Willmott agregó: “Cuando entramos a la sesión, antes de
la votación, encontramos sobre nuestras mesas del hemiciclo estos
papeles que nos decían cómo votar. Algunos diputados lo vieron y
pensaron que era un documento oficial, hasta que lo leyeron y se dieron
cuenta de que, en realidad, provenía de la industria”.
En la
emisión de la televisión pública francesa en el programa titulado
Azúcar: cómo la industria lo vuelve adicto, transmitido en junio de
2012, se mostró la estrategia que la industria de alimentos chatarra
utiliza en Francia para frenar cualquier legislación que atente contra
sus intereses comerciales.
Expuso en detalle la forma en que
empresas como Orangina (la segunda refresquera en Francia), Ferrero
(chocolates) o Kellog’s (cereales) han logrado asociarse con las
autoridades de salud para participar en programas escolares “de
equilibrio alimentario” o “semanas de degustación”, que sirven en
cambio para posicionar sus productos desde la infancia.
El
reportaje también describió el financiamiento que la industria ofrece a
institutos “serios” de investigación para que elaboren “estudios” a
modo, y abordó el caso de una publicación del Centro para la
Investigación y el Estudio de la Observación de las Condiciones de Vida
(Credoc, por su acrónimo en francés), un organismo subvencionado con
dinero público. Ese supuesto “documento científico”, que concluye que
no hay correlación entre el consumo de refrescos y el aumento de peso,
resultó haber sido pagado por Coca-Cola.
El trabajo periodístico
presentó un caso más de los cuestionables métodos con que opera el
lobby de la comida chatarra.
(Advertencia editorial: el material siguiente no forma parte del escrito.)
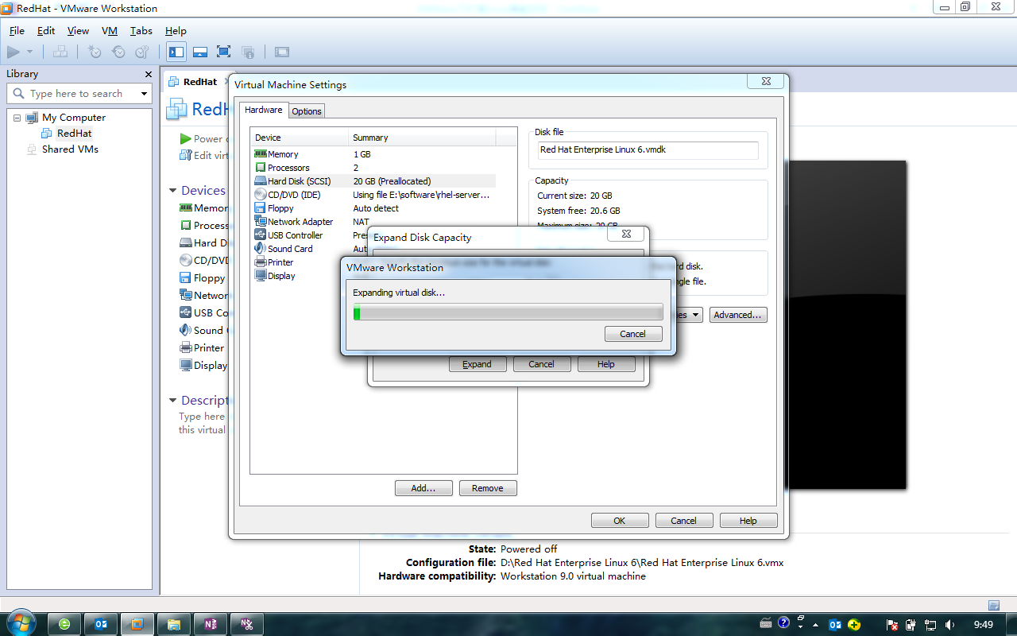Click the Advanced... button
1017x636 pixels.
(x=738, y=315)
El expositor dijo a la audiencia que los
alimentos azucarados no están asociados a la obesidad, de acuerdo con
un estudio de la Agencia Europea de Seguridad Alimentaria (EFSA, por
sus siglas en inglés), la máxima autoridad en la materia.
Resulta
que las investigaciones citadas por el estudio de la EFSA, publicado en
2010, fueron realizadas por las propias empresas y sus centros, además
de que 13 de los 21 expertos en nutrición con que cuenta la EFSA
prestan sus servicios o hacen recomendaciones a empresas como
Coca-Cola, Danone, Ferrero, Nestlé o Kraft Foods.